====== Exercise input ======

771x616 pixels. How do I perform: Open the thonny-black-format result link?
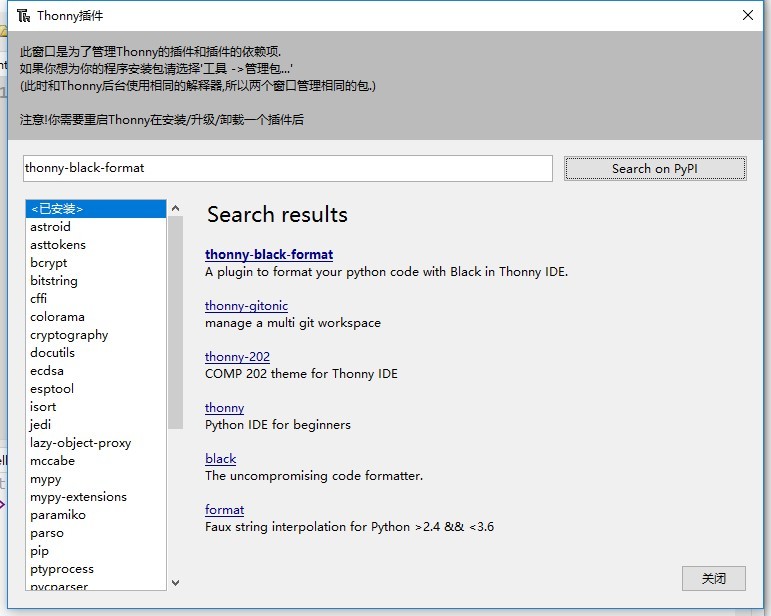point(269,255)
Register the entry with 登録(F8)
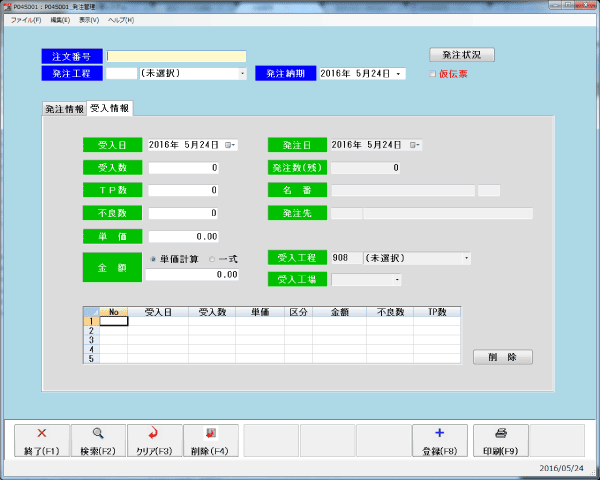The image size is (600, 480). 439,441
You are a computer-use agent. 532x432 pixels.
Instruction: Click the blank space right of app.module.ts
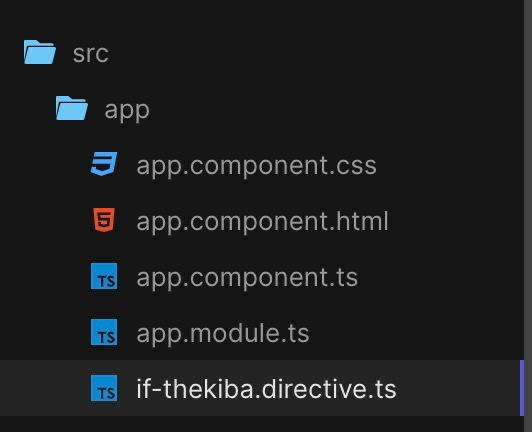tap(414, 333)
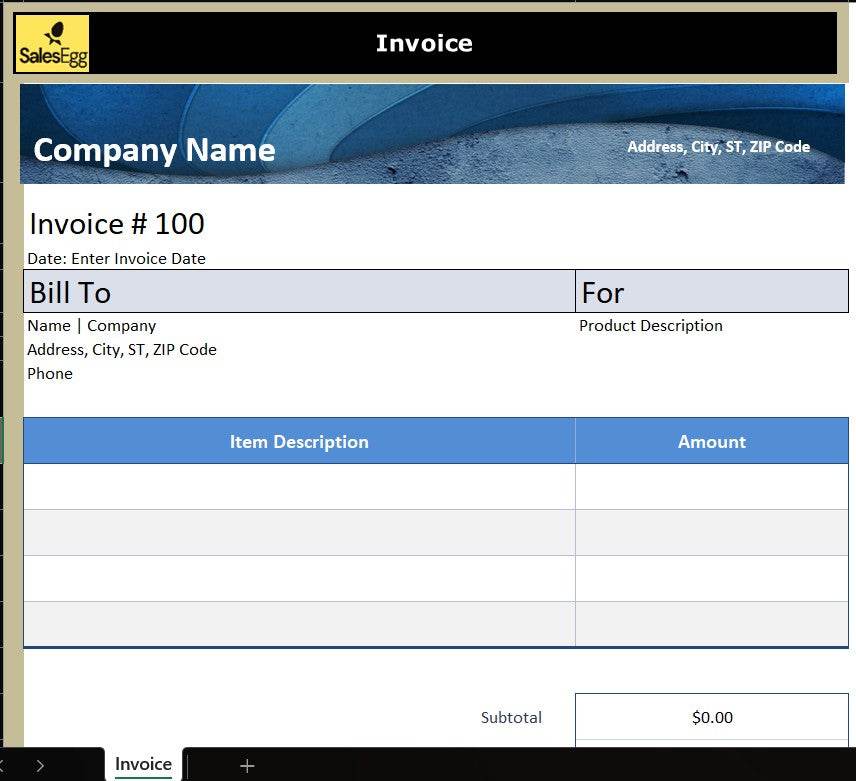Image resolution: width=856 pixels, height=781 pixels.
Task: Click the Phone cell under Bill To
Action: click(x=50, y=374)
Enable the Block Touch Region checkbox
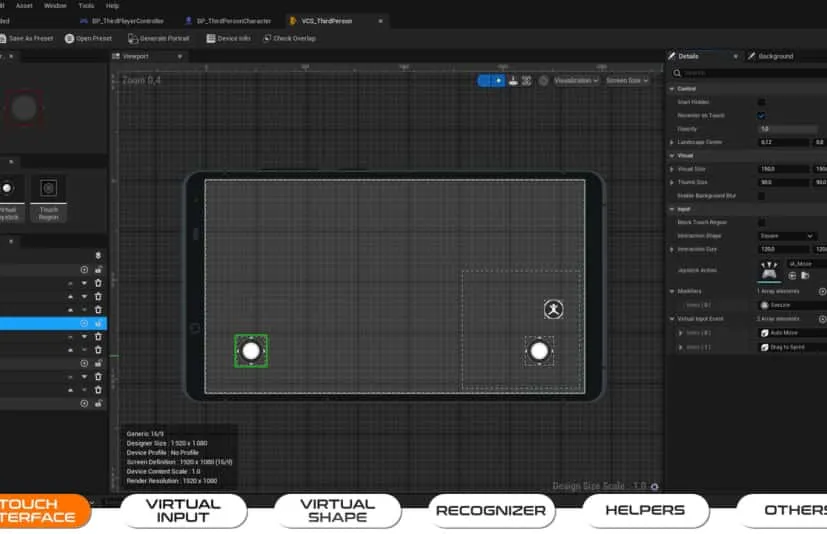827x534 pixels. 761,222

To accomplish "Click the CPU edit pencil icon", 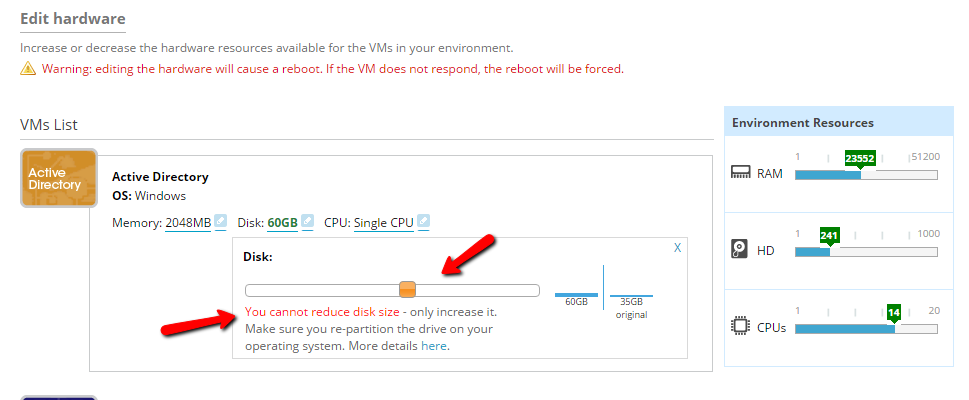I will [x=423, y=221].
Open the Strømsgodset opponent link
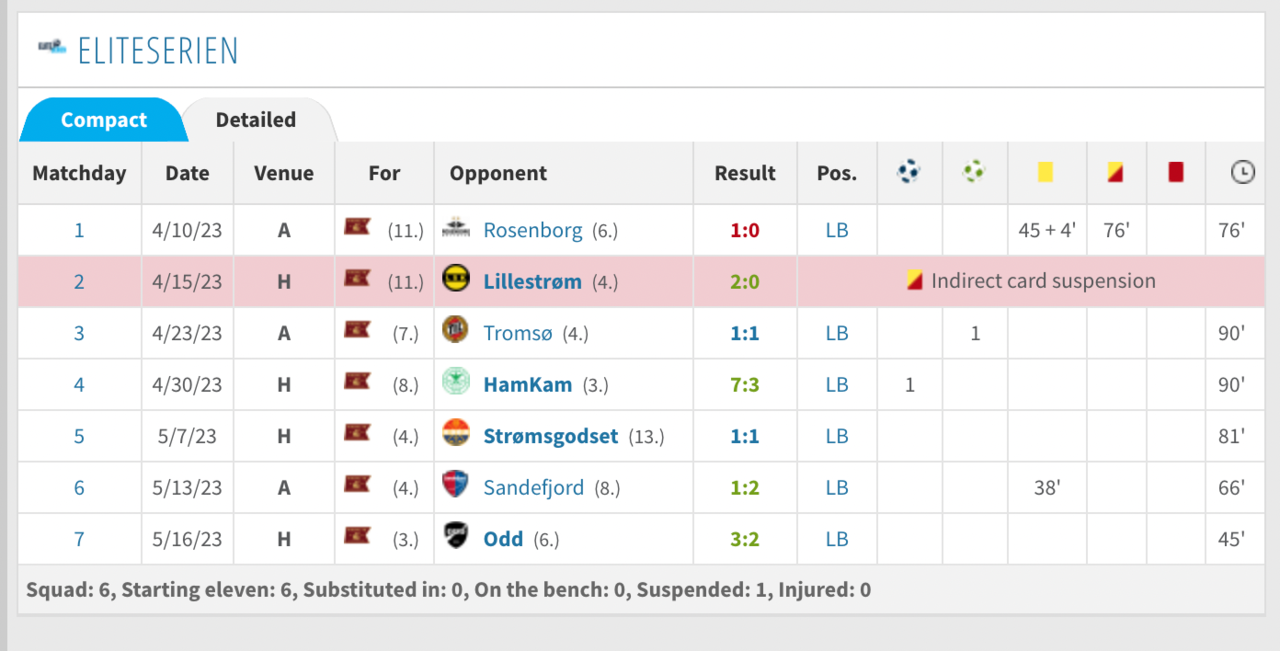 (x=550, y=436)
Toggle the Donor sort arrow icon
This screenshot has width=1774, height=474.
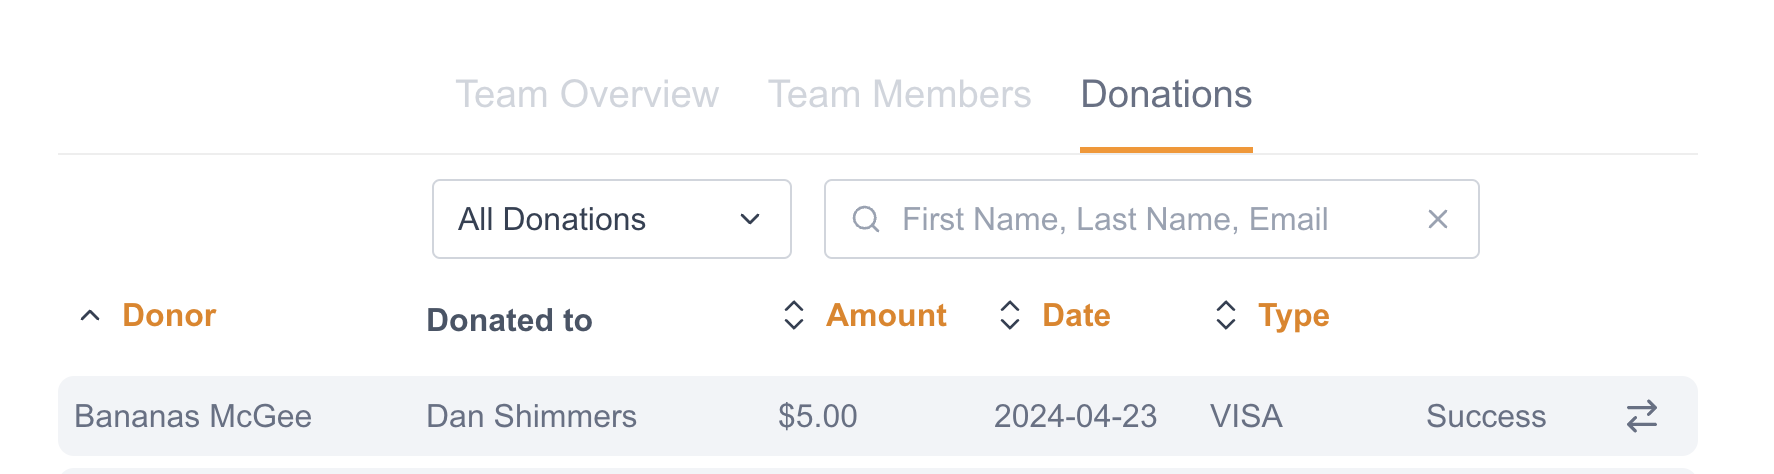90,316
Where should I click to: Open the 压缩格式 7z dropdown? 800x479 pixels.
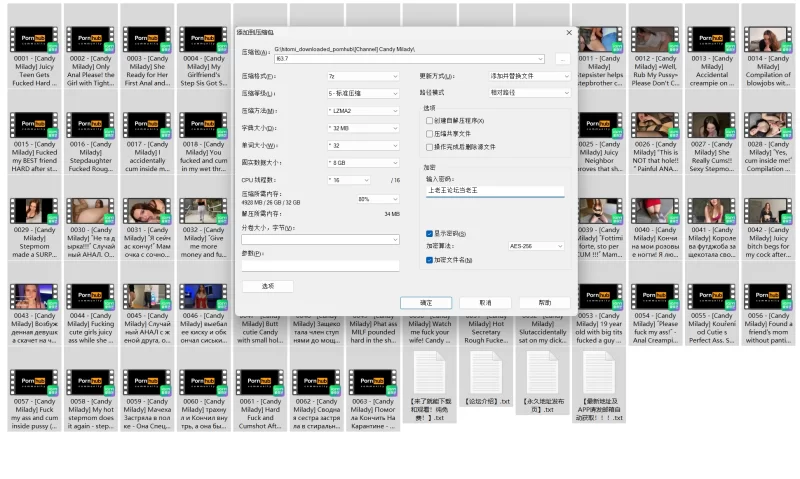[x=363, y=76]
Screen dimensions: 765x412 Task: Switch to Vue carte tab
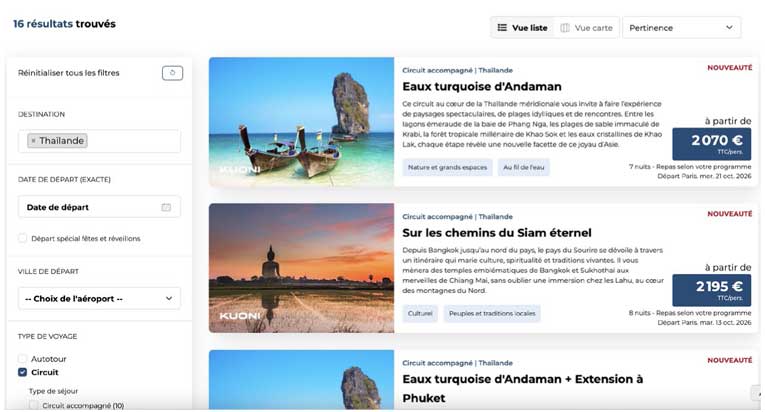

======

- Required action
Print the data above from its first line through the line that has "You are a computer-use agent. 532x432 pixels.", exactly and with nothing else, omitting pictures.

- Finished exercise
771x616 pixels. How do I perform: Open the thonny-black-format result link?
point(269,255)
Register the entry with 登録(F8)
The image size is (600, 480). 439,441
You are a computer-use agent. 532x432 pixels.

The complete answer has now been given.